In an ideal situation, one person opens the mail, another person prepares the deposit slips, and a third person posts the payments to the patients’ individual accounts in the computer. However, most small medical practices do not have adequate personnel to carry this out. What usually happens is that the person who opens the mail also posts payments into the computer or onto the ledger cards. Every medical practice should bond all personnel who will or may come into contact with money. Bonding is a type of insurance that will reimburse the practice for embezzlement by office personnel. It is typically referred to as fidelity bond insurance. This type of insurance can also reimburse the practice if money is ever stolen by someone other than a practice employee. For example, a receptionist takes the daily deposit to the bank. On her way to make the deposit, she stops to run an errand. While she is away from the car, her car is broken into and the deposit money is stolen.

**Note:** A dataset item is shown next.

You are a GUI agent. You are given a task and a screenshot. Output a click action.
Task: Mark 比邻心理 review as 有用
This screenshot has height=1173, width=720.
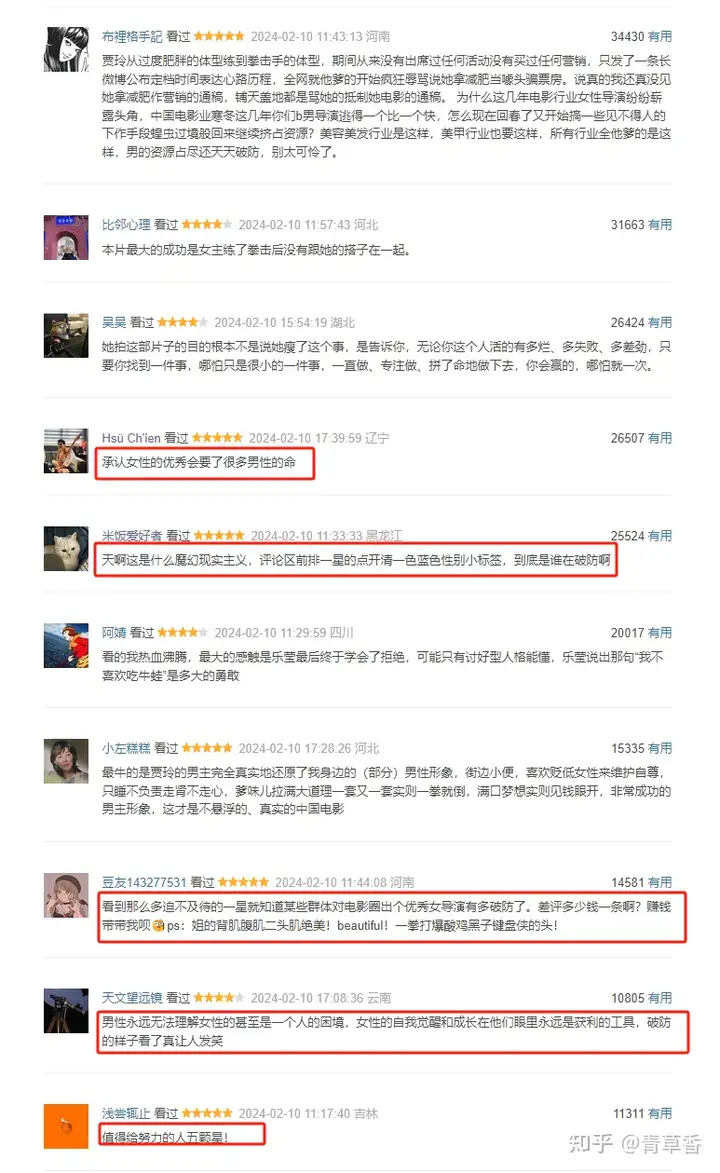point(659,224)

Necessitate mandatory consent of the physician for write-offs A patient’s account balance should never be written off as a bad debt without the written consent of a physician. This avoids the situation in which monies can be diverted away from the practice without any kind of a trail. Write-offs are usually documented by printing out the patient’s detail account ledger and having the physician review and initial each ledger page as a way of approving the write-off. If this method is impractical, have the approval documented in the computer. The down side of this activity is that the physician has to become very active and hands-on in the receivable management process. Not all doctors have the inclination nor the time to become this involved.

Reconcile office visit payments, received during the day from patients, to source documents Both the sign-in sheet and the appointment schedule should be reconciled to the computer-generated report of daily charges. In turn, the money from patients who paid for their office visits should be reconciled to the computer-generated report of daily payments. This may be a cumbersome daily task. You should make sure it is done at least two to three times a month. Also, practices with multiple offices may not make deposits daily, resulting in the inability to reconcile the bank deposit slip to the daily computer reports. Branch banking by each office and corresponding cash transfers to a central operating account may solve this problem.

From an internal control standpoint, the practice needs to make daily deposits, if it can, so that the related reconciliation can be performed and situations, such as the following, can be avoided. An office manager reviews daily reports of charges and compares them to the appointment book. The manager finds a visit without a corresponding charge and subsequently locates the related office charge ticket. The ticket indicates that payment was made, so the manager assumes an employee embezzled money. As soon as the manager discovers this, internal controls are put in place. However, if the charge ticket did not indicate payment, the office manager could either post the charge and send the patient a bill or contact the patient directly. In either case, lost money is found.